TASK REQUIREMENTS: Write out exactly every line from the one containing "Close the JS plugin 3.0 panel" through the final line of the material below, both included. Pictures are to be skipped.

STUDY MATERIAL:
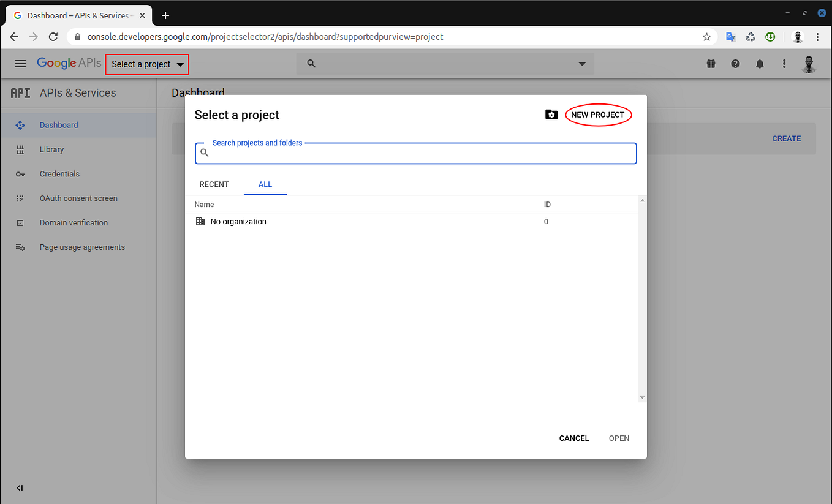Screen dimensions: 832x504
Task: Expand the search bar dropdown arrow
Action: coord(581,63)
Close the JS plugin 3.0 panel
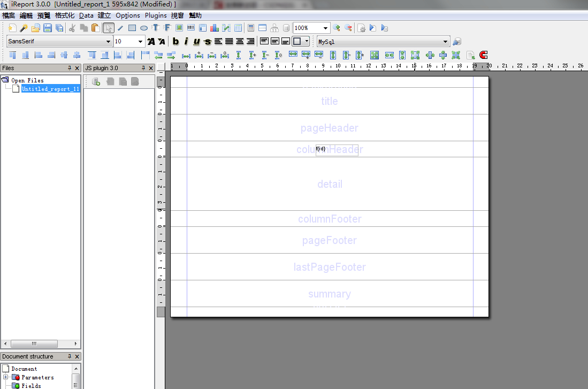 151,68
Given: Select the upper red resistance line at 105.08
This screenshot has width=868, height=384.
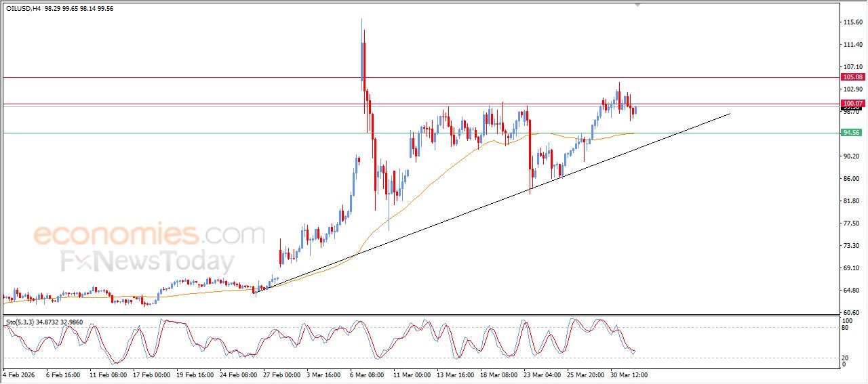Looking at the screenshot, I should pyautogui.click(x=203, y=77).
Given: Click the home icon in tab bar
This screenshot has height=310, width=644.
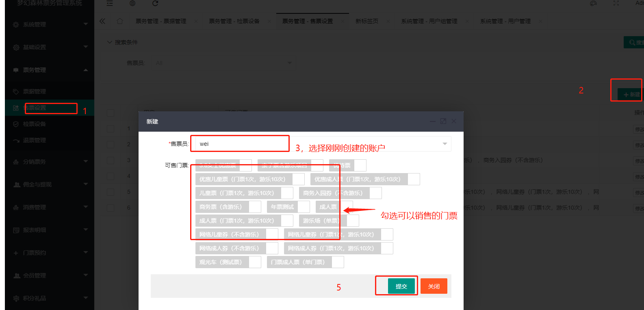Looking at the screenshot, I should pos(120,21).
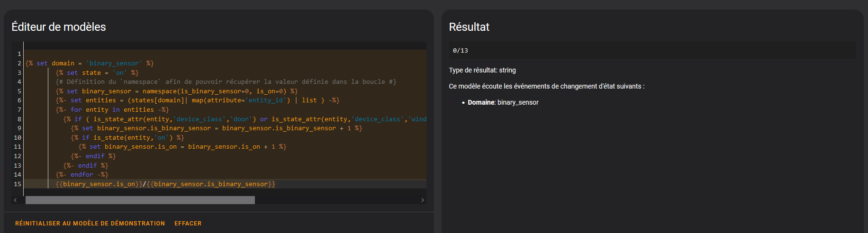Click the 'Domaine: binary_sensor' list item
Image resolution: width=868 pixels, height=233 pixels.
pos(503,102)
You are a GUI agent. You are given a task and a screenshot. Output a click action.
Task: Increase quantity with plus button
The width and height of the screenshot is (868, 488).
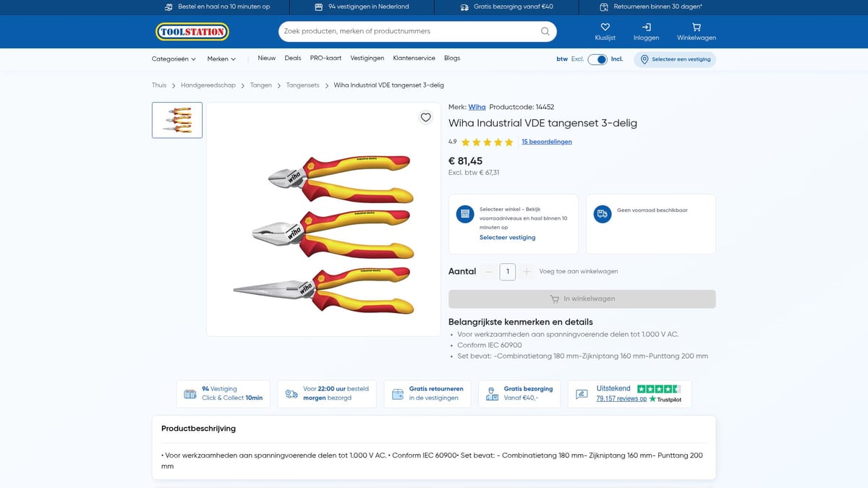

TASK RESPONSE:
Close the JS plugin 3.0 panel
 151,68
Given: Select the upper red resistance line at 105.08
This screenshot has width=868, height=384.
Looking at the screenshot, I should pyautogui.click(x=203, y=77).
Given: Click the home icon in tab bar
This screenshot has height=310, width=644.
Looking at the screenshot, I should pos(120,21).
Click the 'Domaine: binary_sensor' list item
Image resolution: width=868 pixels, height=233 pixels.
pos(503,102)
You are a GUI agent. You are given a task and a screenshot. Output a click action.
Task: Increase quantity with plus button
The width and height of the screenshot is (868, 488).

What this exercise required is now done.